Large-scale language models undergo two stages of training. First, it learns from large amounts of internet content and other data. Then, during fine-tuning, a human annotator defines the assistant’s responses and trains it on the conversation between the “human” and “assistant” roles.
When an AI model responds to a controversial topic with a phrase like “This is a controversial question,” it’s because the human labeler has been instructed to use such language to maintain neutrality. says Karpathy.
The tweaking process teaches the AI to act like a helpful assistant, maintaining basic knowledge and adapting its style to fit your tweaking data. Many attribute ChatGPT’s explosive success two years ago to this fine-tuning process. This process made users feel like they were talking to a real entity that could understand them, rather than just a sophisticated autocomplete system.

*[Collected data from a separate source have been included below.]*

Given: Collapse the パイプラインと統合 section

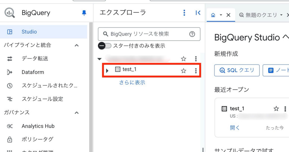Looking at the screenshot, I should pyautogui.click(x=76, y=45).
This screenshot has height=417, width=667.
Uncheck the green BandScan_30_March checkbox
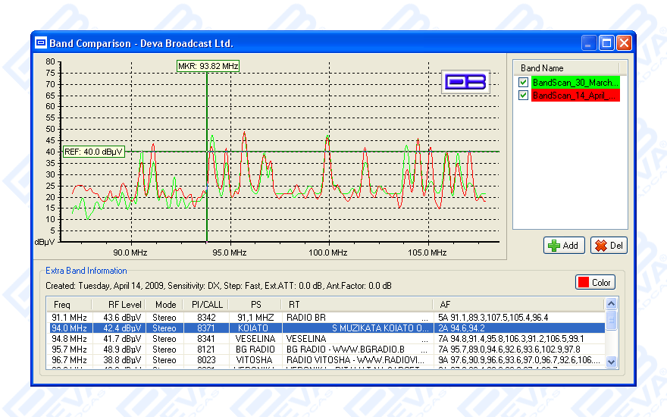tap(523, 82)
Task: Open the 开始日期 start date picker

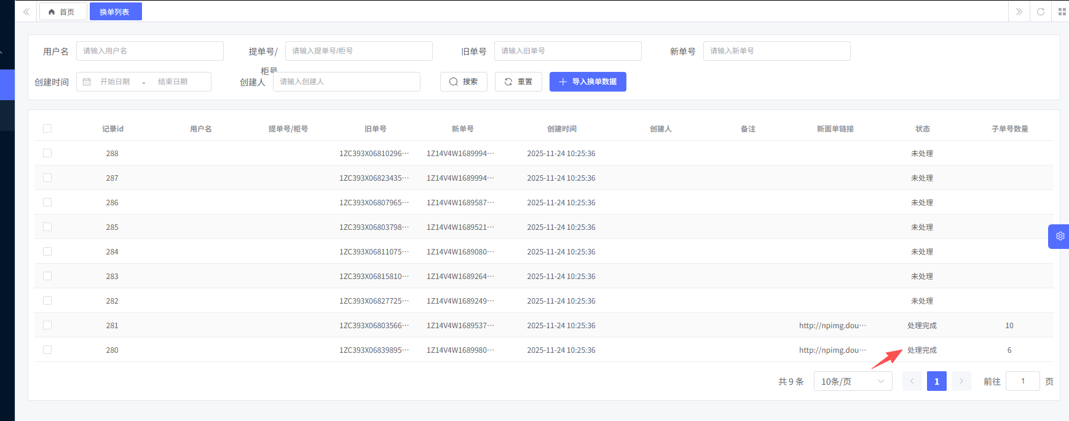Action: click(115, 82)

Expertise comes from expert labelers
For specialized topics, companies hire relevant experts as data labelers. Karpathy points out that medical questions will be answered by expert doctors, while top mathematicians like Terence Tao will help with math problems.
recommendation
Humans do not need answers to every possible question. The system only needs enough examples to learn how to simulate the expert’s responses.

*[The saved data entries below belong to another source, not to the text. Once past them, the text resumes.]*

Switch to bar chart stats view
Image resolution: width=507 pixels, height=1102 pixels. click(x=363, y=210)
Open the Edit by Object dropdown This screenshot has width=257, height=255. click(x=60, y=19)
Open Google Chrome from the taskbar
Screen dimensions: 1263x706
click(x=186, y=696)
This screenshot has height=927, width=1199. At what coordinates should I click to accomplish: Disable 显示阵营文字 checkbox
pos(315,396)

However, we cannot guarantee expert-level answers to all questions. Although AI may lack basic knowledge or reasoning skills, its answers are usually better than those of the average internet user, Karpathy says. Therefore, LLM can be very specific and at the same time very useful, depending on the use case.
Prominent AI researchers have previously criticized this approach, known as reinforcement learning from human feedback (RLHF). Unlike systems like DeepMind’s AlphaGo, he sees this as a stopgap solution because there are no objective success criteria.
Karpathy recently left OpenAI along with several other senior AI researchers to start his own AI education company.